▸ **WRITTEN INSTRUCTION A**
From the entries, write out the part that opens with the line containing "Screen dimensions: 630x700" and closes with the line containing "coord(295,44)" as a numbered list, leaving out blank lines and pictures.
▸ **WRITTEN INSTRUCTION B**
Finish out the next part of the woodworking forum thread on joining a bench's rear uprights, picking up from where it stops.

# Which is the strongest joint for the bench's uprights?



## Johnathan Wilkinson (Jan 9, 2008)

I'm about to start on my first ever piece of furniture -- an English bench, with a matching chair (and small table for my beers :drink: ).

The two rear uprights, that'll form the rear legs and also extend up to be the backrest of the bench, should be _somehow_ set at an angle. i.e. the _legs _need to be either vertical or slightly angled backwards, whilst the backrest needs to be angled slightly backwards for the comfort of the sitters.

I'm using Indonesian Kampur as my material. The uprights will be made from 4x2"s.

I don't think I have the time, equipment or expertise to start experimenting with bending wood. 
So.... in your learned experience, if I were to cut the upright at the point where the angle is needed, what is going to be the strongest way of joining the backrest to the legs -- creating this angle? Is there some kinda' strong joint for this purpose? :confused1: 

Or, should I just add another length of wood to the 4x2 with a rubbed joint and then shape it.... banana-like?

If possible, I'd like to avoid using metal bolts..... I'd prefer to just use wood and glue.

Cheers... Hic!


----------



## gusthehonky (Apr 27, 2008)

http://www.gutenberg.org/files/20846/20846-h/20846-h.htm#page51

This might help, its full of some old school joinery. I use the first HTML to view it.
________
CrazyHorny


----------



## cabinetman (Jul 5, 2007)

A drawing or quick sketch would help in offering suggestions.


----------



## Rob (Oct 31, 2006)

I'm a little confused but will give it a stab.
The back of the bench needs to be angled for comfort...yes? 
The back leg of the bench needs to be angled for stability...yes?
Why can't the upper back support and leg be the same piece of solid stock? 
I would take some posterboard and draw out what I wanted the end result to look like and see if the stock is wide enough. If not, and you have enough wood, edge-glue 2 boards together. 
Then, it's a matter of cutting mortise and tenons for the seat framework to attach to the legs/backs.


----------



## John in Tennessee (Jun 11, 2008)

▸ **SOURCE MATERIAL**
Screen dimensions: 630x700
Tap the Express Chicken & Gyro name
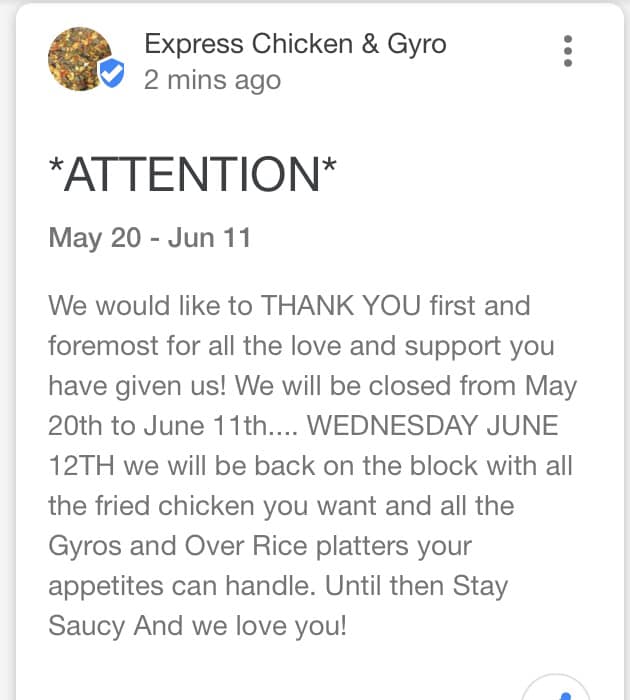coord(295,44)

---

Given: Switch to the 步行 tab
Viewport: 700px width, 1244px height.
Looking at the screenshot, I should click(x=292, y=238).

==

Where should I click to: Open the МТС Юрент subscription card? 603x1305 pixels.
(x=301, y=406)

▸ **EXERCISE RESULT A**
1. Screen dimensions: 630x700
2. Tap the Express Chicken & Gyro name
3. coord(295,44)

▸ **EXERCISE RESULT B**
Here is one 

//www.youtube.com/watch?v=DhLfb7m9Fug


----------



## Tony B (Jul 30, 2008)

*Generally, the Mortise and Tenon*

is the strongest joint in chair making. It should be planned into the chair/bench prior to any cutting and gluing. If the bench has already been started, your choices may be severely narrowed.


----------



## Johnathan Wilkinson (Jan 9, 2008)

Thanks for all the comments, guys.
Gusthehonky: Yes, I've downloaded the Gutenberg files - they're great for a beginner like me.
Cabinetman, Rob, John & Tony - Thanks for your input. But it all came too late in the day, I'm sorry to say. I've nearly finished the bench now (as you can see, I posted this thread back in January and since then I've only had a few free days, here and there, to do anything in my workshop).

I finally went with a softer wood (Meranti) and used single straight-backed pieces of 4x2, tapered on the inside edges. The two bearers - I have no idea what the joint would be called - I kinda' just made one up... the rear bearer enters the post with a mortise & tenon style, while the shorter bearer (forming the end of the bench) has a lap on the outside edge and a stub that slots into the side of the rear bearer's tenon - locking it in place.
Sorry...that's probably as clear as mud, right? Hope you have a rough idea what I mean. I'll post a picture soon.

Once again, thanks for your comments.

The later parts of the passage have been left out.